And now it’s Boxee versus the cable industry, which should be making cable nervous. We’ve seen this David vs. Goliath thing before, with TiVo in the Boxee role, and it didn’t end well for cable.
Here’s the recap: Cable wants to go all-digital. What’s still analog is pretty much the basic tier of channels. In the 1992 Cable Act, Congress decreed that cable’s basic tier must be unencrypted. Always a bit of an aggravation, the injunction is becoming more problematic for cable companies because if they’re going to transmit the basic tier in digital format, the content ought to be encrypted to assure content security (which includes preventing theft of service), and that directly violates the 2003 injunction.
Transmitting encrypted all-digital also necessitates that the cable operator install some sort of box (a set-top, a DTA, etc.) with a CableCard to decrypt the video. So it would be useful to have a blanket waiver – in other words, scrap the 2003 injunction.

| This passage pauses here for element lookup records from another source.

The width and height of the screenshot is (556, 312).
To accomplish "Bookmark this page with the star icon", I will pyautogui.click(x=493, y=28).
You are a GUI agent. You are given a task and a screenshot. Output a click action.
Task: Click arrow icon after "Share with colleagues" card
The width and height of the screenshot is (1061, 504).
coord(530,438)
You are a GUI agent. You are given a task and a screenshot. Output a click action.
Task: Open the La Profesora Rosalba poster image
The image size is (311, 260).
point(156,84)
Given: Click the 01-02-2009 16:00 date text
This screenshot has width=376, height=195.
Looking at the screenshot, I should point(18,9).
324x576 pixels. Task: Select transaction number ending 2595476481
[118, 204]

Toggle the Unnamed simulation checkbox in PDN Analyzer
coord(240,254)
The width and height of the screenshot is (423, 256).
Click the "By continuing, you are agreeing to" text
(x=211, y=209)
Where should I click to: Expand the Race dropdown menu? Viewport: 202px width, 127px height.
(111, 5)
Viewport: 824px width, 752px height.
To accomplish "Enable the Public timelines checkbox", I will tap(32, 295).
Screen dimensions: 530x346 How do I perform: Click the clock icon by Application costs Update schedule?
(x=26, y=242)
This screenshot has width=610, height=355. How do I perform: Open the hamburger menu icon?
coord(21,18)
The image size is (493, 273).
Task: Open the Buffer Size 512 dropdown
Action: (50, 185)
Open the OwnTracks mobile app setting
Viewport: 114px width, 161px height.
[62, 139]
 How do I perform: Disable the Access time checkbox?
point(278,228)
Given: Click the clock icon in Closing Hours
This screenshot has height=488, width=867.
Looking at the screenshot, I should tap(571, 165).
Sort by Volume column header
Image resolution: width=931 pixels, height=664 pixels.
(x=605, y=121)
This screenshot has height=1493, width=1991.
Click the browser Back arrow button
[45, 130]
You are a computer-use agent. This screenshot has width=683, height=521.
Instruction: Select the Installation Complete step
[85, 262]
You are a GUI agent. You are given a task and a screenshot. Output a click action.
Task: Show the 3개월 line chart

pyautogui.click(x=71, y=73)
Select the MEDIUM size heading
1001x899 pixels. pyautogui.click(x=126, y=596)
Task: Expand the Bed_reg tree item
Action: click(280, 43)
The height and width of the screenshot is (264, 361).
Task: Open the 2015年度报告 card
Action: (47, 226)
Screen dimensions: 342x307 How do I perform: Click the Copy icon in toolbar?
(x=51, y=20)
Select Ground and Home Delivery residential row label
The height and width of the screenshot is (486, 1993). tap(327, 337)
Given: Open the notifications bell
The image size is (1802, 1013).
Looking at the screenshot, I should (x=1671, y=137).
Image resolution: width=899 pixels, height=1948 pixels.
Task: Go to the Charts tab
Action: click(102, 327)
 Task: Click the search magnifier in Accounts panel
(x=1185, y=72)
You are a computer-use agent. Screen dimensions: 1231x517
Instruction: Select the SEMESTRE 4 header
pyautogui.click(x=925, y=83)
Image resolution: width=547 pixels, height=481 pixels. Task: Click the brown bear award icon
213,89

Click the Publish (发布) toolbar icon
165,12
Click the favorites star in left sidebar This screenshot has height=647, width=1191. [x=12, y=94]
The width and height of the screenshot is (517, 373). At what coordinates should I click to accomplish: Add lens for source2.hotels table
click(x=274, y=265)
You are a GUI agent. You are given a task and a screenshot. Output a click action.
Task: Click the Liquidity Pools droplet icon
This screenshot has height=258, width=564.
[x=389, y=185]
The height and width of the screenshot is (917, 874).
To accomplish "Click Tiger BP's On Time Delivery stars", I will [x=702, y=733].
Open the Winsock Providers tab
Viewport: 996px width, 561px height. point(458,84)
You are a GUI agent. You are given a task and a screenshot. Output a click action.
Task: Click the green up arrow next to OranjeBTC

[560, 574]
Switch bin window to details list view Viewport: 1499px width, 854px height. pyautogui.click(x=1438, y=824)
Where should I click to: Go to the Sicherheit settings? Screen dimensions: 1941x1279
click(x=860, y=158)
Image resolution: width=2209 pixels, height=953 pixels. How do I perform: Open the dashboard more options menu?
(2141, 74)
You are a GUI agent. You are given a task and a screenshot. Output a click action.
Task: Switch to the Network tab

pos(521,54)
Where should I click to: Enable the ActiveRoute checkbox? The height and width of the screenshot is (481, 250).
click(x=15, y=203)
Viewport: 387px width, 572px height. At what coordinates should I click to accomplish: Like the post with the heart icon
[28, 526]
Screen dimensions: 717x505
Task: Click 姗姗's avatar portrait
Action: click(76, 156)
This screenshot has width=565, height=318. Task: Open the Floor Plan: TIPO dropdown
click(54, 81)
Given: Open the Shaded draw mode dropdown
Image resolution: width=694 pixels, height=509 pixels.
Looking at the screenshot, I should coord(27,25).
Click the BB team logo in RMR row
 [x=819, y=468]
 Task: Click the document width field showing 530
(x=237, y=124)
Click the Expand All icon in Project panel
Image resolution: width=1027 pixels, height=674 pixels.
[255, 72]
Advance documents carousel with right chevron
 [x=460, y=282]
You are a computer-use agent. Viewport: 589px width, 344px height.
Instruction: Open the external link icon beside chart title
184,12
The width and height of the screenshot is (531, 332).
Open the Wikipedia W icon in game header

The FCC understands the argument, and in October, it officially opened the issue to discussion with a notice of proposed rule-making.
Boxee has emerged as one of the most vocal detractors of the change, firing off one letter to the FCC after another, insisting there are no consumer benefits to changing the 2003 rule. Further, it charges that the cable industry’s only interest in seeing the rule changed is so that it can finally place boxes in those millions of cable subscriber homes that previously lacked them.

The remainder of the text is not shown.